Five Reasons to Go Nuts for Pistachios
Pistachios provide a powerhouse of nutrients that support healthy hearts, immune function, muscle building and more!
Pistachios may be small, but they pack an oversized nutritional punch. Recently published studies have added to the reams of existing evidence that further show the myriad health benefits of these tiny green nuts. Here are five little-known facts about the health and nutritional benefits of pistachios that may surprise you.
Pistachios Power with Complete Protein
Most plant proteins lack one or more essential amino acids, making them “incomplete.” Not so with pistachios – the latest research shows that pistachios contain all 9 essential amino acids, making them a “complete” protein similar to eggs, dairy and meats. Even more impressive, one ounce of pistachios contains 6 grams of protein, as much as an egg!
Non-perishable pistachios are convenient for a grab-n-go post-exercise snack since they contain the amino acids required to build and maintain muscle mass and lean body tissue. Plus, being a complete plant-based protein, pistachios are an ideal snack or dessert topping for those who follow a vegan or vegetarian eating pattern.
Pistachios Support a Healthy Immune System
Pistachios provide key nutrients to help boost immunity, including protein, B-vitamins, zinc, magnesium, selenium and other bioactive compounds. Here’s how:
- B-vitamins (B1, B6 and Folate) are necessary to fight off infection.

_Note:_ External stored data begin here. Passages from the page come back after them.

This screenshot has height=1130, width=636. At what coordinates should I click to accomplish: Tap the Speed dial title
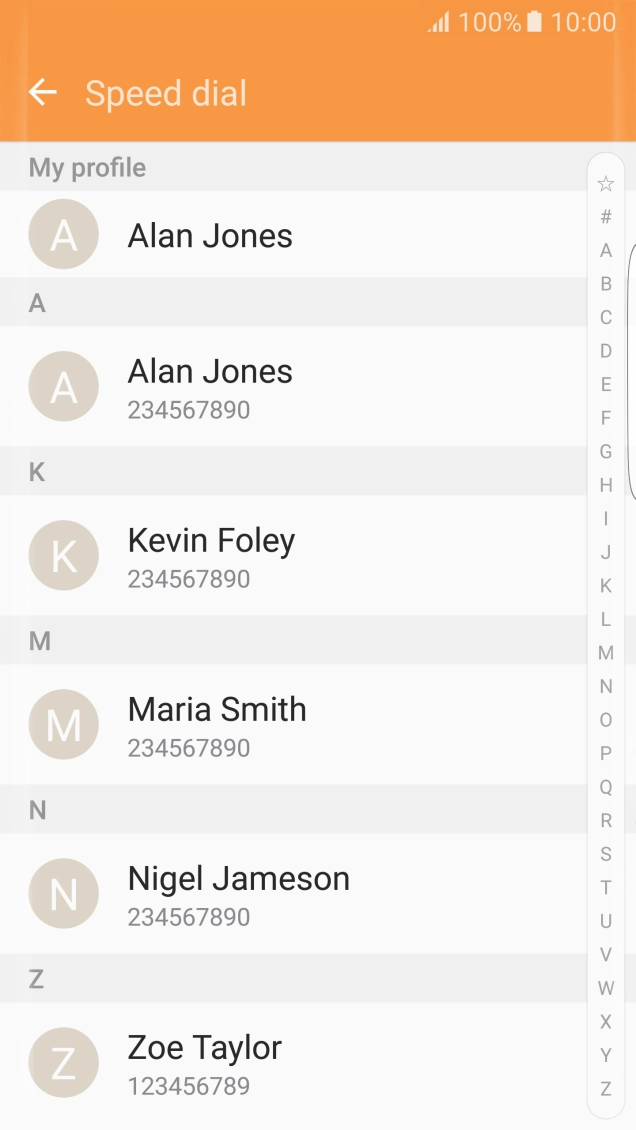pyautogui.click(x=166, y=93)
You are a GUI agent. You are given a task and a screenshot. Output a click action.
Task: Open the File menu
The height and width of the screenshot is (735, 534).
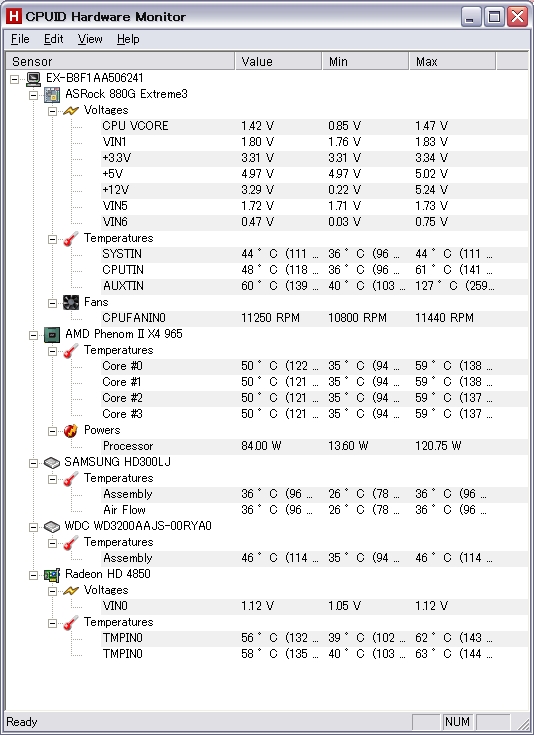pyautogui.click(x=20, y=39)
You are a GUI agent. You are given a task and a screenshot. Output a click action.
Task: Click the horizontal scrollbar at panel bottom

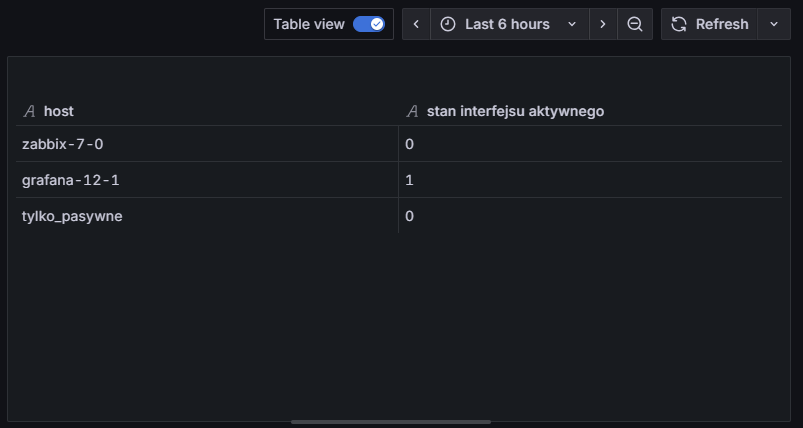coord(391,422)
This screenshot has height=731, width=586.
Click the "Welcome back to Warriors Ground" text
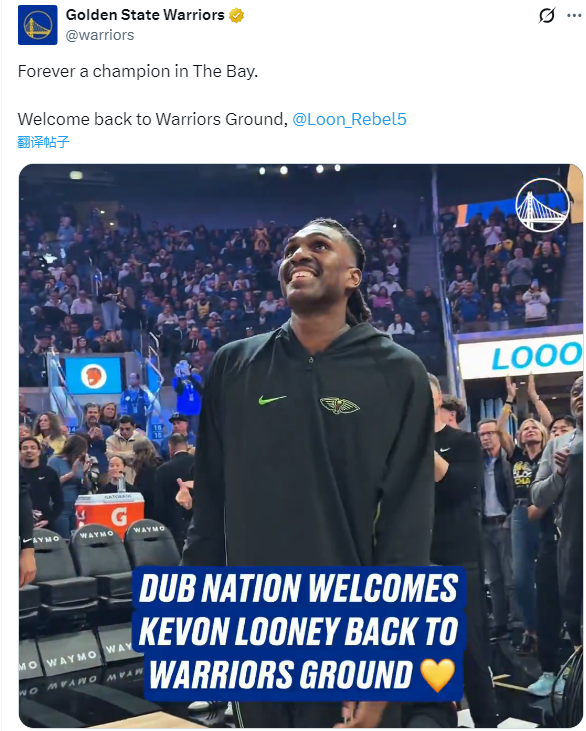point(152,119)
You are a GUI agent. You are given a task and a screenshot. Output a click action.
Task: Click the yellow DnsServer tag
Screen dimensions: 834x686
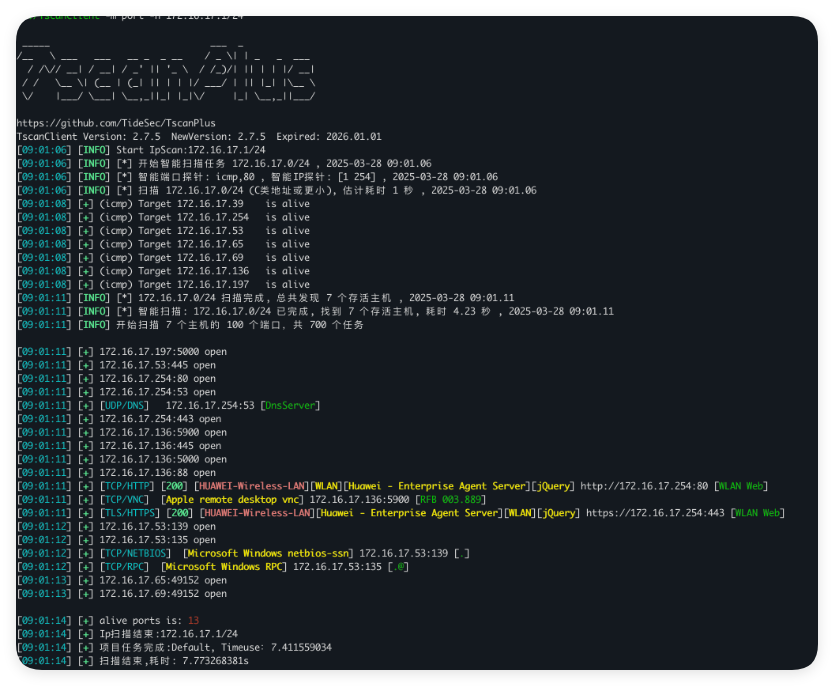288,406
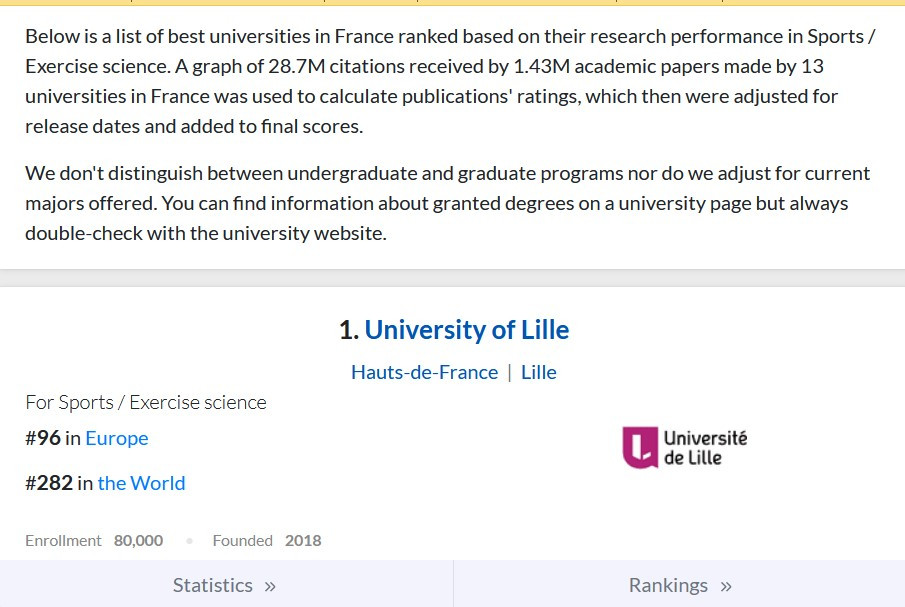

- Zinc, magnesium and selenium may lower the risk and severity of viral infections.
- Protein can strengthen the immune system by helping to maintain healthy immune cells, which are responsible for eliminating damaged cells, bacteria and viruses.
- Gamma-tocopherol (an antioxidant) may help speed recovery time and lower airway inflammation.
Pistachios are Heart-Healthy
Rich in both unsaturated fats and antioxidants such as vitamin E, lutein and zeaxanthin, pistachios support a healthy heart. These satisfying nuts also provide plant phytosterols, naturally-occurring compounds which lower harmful blood cholesterol levels and help to protect the heart. According to the FDA’s qualified health claim for nuts: “Scientific evidence suggests, but does not prove, that eating 1.5 ounces per day of most nuts, such as pistachios, as part of a diet low in saturated fat and cholesterol may reduce the risk of heart disease.”
Pistachios Provide More than 30 Nutrients & Phytonutrients
According to the USDA Nutrient Database, pistachios provide more than 30 different vitamins, minerals and phytonutrients. Some of the key essential substances in this nut include magnesium, fiber, copper, potassium, iron, manganese and B vitamins. What’s more, you get all those nutrients as well as 6 grams of high quality protein in an ounce serving. And here’s an eye-opening fact: Pistachios are one of the only nuts that provide lutein and zeaxanthin, two carotenoids that are important for protecting your eyes from the sun’s rays, blue light from electronic screens and age-related eye damage.
Pistachios Contribute to a Healthy Weight
It’s true. Pistachios provide the dynamic duo of protein and fiber—two nutrients that help keep you satisfied and tame cravings. If your goal is to lose unwanted pounds, research suggests that in-shell pistachios may be your best option. In one study, participants ate 41% fewer calories when they had to crack the nuts open compared to the time when the nuts had already been removed from their shells. The researchers believe seeing the evidence of the empty shells may serve as a reminder of how much you’ve eaten, reducing the likelihood of overindulging.
Bottom Line: Pistachios are a convenient, delicious nut that you can feel good about. Whether you buy them shelled or in-shell, these powerhouse nuts are a great option for school-aged kids and teens, families on the go, athletes and those trying to achieve a healthy weight. Pistachios are delicious right out of the bag or when used to add flavor and nutrition to hot and cold cereals, smoothie bowls, trail mix, salads, desserts and all kinds of recipes!
Disclosure: I received samples of pistachios and was compensated for this blog. Views and opinions are my own.